Top of SUPPLIED MATERIAL
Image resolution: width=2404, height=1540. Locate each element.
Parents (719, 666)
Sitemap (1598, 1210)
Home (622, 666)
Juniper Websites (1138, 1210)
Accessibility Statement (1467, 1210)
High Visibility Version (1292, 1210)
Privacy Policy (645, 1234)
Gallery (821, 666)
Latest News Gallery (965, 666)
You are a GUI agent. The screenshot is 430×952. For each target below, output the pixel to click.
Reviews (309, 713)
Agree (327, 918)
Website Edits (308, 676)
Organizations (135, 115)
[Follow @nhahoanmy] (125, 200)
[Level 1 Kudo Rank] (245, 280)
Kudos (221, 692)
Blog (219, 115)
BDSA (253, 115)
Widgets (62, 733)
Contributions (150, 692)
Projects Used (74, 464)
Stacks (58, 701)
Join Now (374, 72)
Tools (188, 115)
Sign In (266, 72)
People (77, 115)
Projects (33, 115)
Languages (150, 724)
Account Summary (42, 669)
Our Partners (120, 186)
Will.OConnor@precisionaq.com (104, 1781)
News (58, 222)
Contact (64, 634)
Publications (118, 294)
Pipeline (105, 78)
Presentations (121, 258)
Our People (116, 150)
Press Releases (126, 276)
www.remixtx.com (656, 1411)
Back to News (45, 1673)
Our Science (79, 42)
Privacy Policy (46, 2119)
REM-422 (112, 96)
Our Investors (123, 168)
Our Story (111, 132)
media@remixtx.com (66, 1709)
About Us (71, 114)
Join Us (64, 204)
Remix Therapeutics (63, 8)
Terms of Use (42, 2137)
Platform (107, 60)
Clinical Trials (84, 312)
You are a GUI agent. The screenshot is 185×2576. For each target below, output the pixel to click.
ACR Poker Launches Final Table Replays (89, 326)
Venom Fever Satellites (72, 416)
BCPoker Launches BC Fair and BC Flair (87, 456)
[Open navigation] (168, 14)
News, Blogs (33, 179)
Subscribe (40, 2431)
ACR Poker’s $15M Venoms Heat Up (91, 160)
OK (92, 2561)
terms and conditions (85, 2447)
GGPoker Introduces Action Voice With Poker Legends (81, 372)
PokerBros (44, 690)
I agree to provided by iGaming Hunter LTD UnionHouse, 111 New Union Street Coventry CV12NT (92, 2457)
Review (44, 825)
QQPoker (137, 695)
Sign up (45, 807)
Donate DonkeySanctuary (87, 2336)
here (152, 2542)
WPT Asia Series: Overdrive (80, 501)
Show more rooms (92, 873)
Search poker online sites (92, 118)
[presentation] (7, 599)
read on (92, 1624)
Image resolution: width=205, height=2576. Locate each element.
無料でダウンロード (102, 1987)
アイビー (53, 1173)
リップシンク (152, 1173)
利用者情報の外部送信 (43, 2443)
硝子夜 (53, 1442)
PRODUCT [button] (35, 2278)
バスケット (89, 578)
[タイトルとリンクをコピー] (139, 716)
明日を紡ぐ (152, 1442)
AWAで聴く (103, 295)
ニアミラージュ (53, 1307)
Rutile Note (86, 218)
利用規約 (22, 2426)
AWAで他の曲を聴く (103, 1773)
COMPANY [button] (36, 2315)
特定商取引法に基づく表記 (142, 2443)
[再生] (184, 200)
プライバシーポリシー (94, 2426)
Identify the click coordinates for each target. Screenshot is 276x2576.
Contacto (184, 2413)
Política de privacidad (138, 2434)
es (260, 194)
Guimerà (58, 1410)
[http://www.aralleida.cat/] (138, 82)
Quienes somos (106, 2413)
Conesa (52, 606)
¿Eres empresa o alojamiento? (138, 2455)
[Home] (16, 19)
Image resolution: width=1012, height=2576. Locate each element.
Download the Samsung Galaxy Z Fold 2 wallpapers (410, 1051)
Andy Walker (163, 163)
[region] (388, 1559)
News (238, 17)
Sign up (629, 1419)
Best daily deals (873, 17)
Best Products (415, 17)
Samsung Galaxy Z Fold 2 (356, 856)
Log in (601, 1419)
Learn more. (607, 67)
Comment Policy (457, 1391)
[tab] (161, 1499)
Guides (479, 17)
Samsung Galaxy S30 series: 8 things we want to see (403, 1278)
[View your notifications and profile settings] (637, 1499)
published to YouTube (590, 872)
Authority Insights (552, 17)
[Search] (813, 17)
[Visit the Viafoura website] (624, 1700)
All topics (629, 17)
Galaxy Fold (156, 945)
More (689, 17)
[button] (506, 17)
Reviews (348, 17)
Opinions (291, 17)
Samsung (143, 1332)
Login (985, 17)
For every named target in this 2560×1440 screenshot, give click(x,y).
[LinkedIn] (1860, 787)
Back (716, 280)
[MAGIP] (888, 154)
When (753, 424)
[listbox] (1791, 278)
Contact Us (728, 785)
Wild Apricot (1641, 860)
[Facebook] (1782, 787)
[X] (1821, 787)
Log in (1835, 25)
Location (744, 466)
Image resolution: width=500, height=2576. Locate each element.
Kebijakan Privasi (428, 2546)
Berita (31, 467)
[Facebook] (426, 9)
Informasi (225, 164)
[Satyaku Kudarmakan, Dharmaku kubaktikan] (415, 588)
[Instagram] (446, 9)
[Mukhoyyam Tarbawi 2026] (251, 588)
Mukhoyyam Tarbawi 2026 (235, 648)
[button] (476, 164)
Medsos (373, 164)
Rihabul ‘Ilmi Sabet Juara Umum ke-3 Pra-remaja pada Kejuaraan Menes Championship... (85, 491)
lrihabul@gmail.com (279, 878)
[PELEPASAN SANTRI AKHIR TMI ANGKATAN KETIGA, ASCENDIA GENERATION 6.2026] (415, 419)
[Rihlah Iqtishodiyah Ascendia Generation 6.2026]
Bottom of SUPPLIED MATERIAL
- [WORK REQUEST]: The material above is to be transcribed in full, exactly as it appears.

- [SOLUTION TO THIS EXERCISE]:
Image resolution: width=2404, height=1540. Locate each element.
Parents (719, 666)
Sitemap (1598, 1210)
Home (622, 666)
Juniper Websites (1138, 1210)
Accessibility Statement (1467, 1210)
High Visibility Version (1292, 1210)
Privacy Policy (645, 1234)
Gallery (821, 666)
Latest News Gallery (965, 666)
You are a GUI agent. The screenshot is 430×952. For each target below, output the pixel to click.
Reviews (309, 713)
Agree (327, 918)
Website Edits (308, 676)
Organizations (135, 115)
[Follow @nhahoanmy] (125, 200)
[Level 1 Kudo Rank] (245, 280)
Kudos (221, 692)
Blog (219, 115)
BDSA (253, 115)
Widgets (62, 733)
Contributions (150, 692)
Projects Used (74, 464)
Stacks (58, 701)
Join Now (374, 72)
Tools (188, 115)
Sign In (266, 72)
People (77, 115)
Projects (33, 115)
Languages (150, 724)
Account Summary (42, 669)
Our Partners (120, 186)
Will.OConnor@precisionaq.com (104, 1781)
News (58, 222)
Contact (64, 634)
Publications (118, 294)
Pipeline (105, 78)
Presentations (121, 258)
Our People (116, 150)
Press Releases (126, 276)
www.remixtx.com (656, 1411)
Back to News (45, 1673)
Our Science (79, 42)
Privacy Policy (46, 2119)
REM-422 (112, 96)
Our Investors (123, 168)
Our Story (111, 132)
media@remixtx.com (66, 1709)
About Us (71, 114)
Join Us (64, 204)
Remix Therapeutics (63, 8)
Terms of Use (42, 2137)
Platform (107, 60)
Clinical Trials (84, 312)
You are a GUI agent. The screenshot is 185×2576. For each target below, output the pixel to click.
ACR Poker Launches Final Table Replays (89, 326)
Venom Fever Satellites (72, 416)
BCPoker Launches BC Fair and BC Flair (87, 456)
[Open navigation] (168, 14)
News, Blogs (33, 179)
Subscribe (40, 2431)
ACR Poker’s $15M Venoms Heat Up (91, 160)
OK (92, 2561)
terms and conditions (85, 2447)
GGPoker Introduces Action Voice With Poker Legends (81, 372)
PokerBros (44, 690)
I agree to provided by iGaming Hunter LTD UnionHouse, 111 New Union Street Coventry CV12NT (92, 2457)
Review (44, 825)
QQPoker (137, 695)
Sign up (45, 807)
Donate DonkeySanctuary (87, 2336)
here (152, 2542)
WPT Asia Series: Overdrive (80, 501)
Show more rooms (92, 873)
Search poker online sites (92, 118)
[presentation] (7, 599)
read on (92, 1624)
Image resolution: width=205, height=2576. Locate each element.
無料でダウンロード (102, 1987)
アイビー (53, 1173)
リップシンク (152, 1173)
利用者情報の外部送信 (43, 2443)
硝子夜 (53, 1442)
PRODUCT [button] (35, 2278)
バスケット (89, 578)
[タイトルとリンクをコピー] (139, 716)
明日を紡ぐ (152, 1442)
AWAで聴く (103, 295)
ニアミラージュ (53, 1307)
Rutile Note (86, 218)
利用規約 (22, 2426)
AWAで他の曲を聴く (103, 1773)
COMPANY [button] (36, 2315)
特定商取引法に基づく表記 (142, 2443)
[再生] (184, 200)
プライバシーポリシー (94, 2426)
Identify the click coordinates for each target. Screenshot is 276x2576.
Contacto (184, 2413)
Política de privacidad (138, 2434)
es (260, 194)
Guimerà (58, 1410)
[http://www.aralleida.cat/] (138, 82)
Quienes somos (106, 2413)
Conesa (52, 606)
¿Eres empresa o alojamiento? (138, 2455)
[Home] (16, 19)
Image resolution: width=1012, height=2576. Locate each element.
Download the Samsung Galaxy Z Fold 2 wallpapers (410, 1051)
Andy Walker (163, 163)
[region] (388, 1559)
News (238, 17)
Sign up (629, 1419)
Best daily deals (873, 17)
Best Products (415, 17)
Samsung Galaxy Z Fold 2 (356, 856)
Log in (601, 1419)
Learn more. (607, 67)
Comment Policy (457, 1391)
[tab] (161, 1499)
Guides (479, 17)
Samsung Galaxy S30 series: 8 things we want to see (403, 1278)
[View your notifications and profile settings] (637, 1499)
published to YouTube (590, 872)
Authority Insights (552, 17)
[Search] (813, 17)
[Visit the Viafoura website] (624, 1700)
All topics (629, 17)
Galaxy Fold (156, 945)
More (689, 17)
[button] (506, 17)
Reviews (348, 17)
Opinions (291, 17)
Samsung (143, 1332)
Login (985, 17)
For every named target in this 2560×1440 screenshot, give click(x,y).
[LinkedIn] (1860, 787)
Back (716, 280)
[MAGIP] (888, 154)
When (753, 424)
[listbox] (1791, 278)
Contact Us (728, 785)
Wild Apricot (1641, 860)
[Facebook] (1782, 787)
[X] (1821, 787)
Log in (1835, 25)
Location (744, 466)
Image resolution: width=500, height=2576. Locate each element.
Kebijakan Privasi (428, 2546)
Berita (31, 467)
[Facebook] (426, 9)
Informasi (225, 164)
[Satyaku Kudarmakan, Dharmaku kubaktikan] (415, 588)
[Instagram] (446, 9)
[Mukhoyyam Tarbawi 2026] (251, 588)
Mukhoyyam Tarbawi 2026 (235, 648)
[button] (476, 164)
Medsos (373, 164)
Rihabul ‘Ilmi Sabet Juara Umum ke-3 Pra-remaja pada Kejuaraan Menes Championship... (85, 491)
lrihabul@gmail.com (279, 878)
[PELEPASAN SANTRI AKHIR TMI ANGKATAN KETIGA, ASCENDIA GENERATION 6.2026] (415, 419)
[Rihlah Iqtishodiyah Ascendia Generation 6.2026]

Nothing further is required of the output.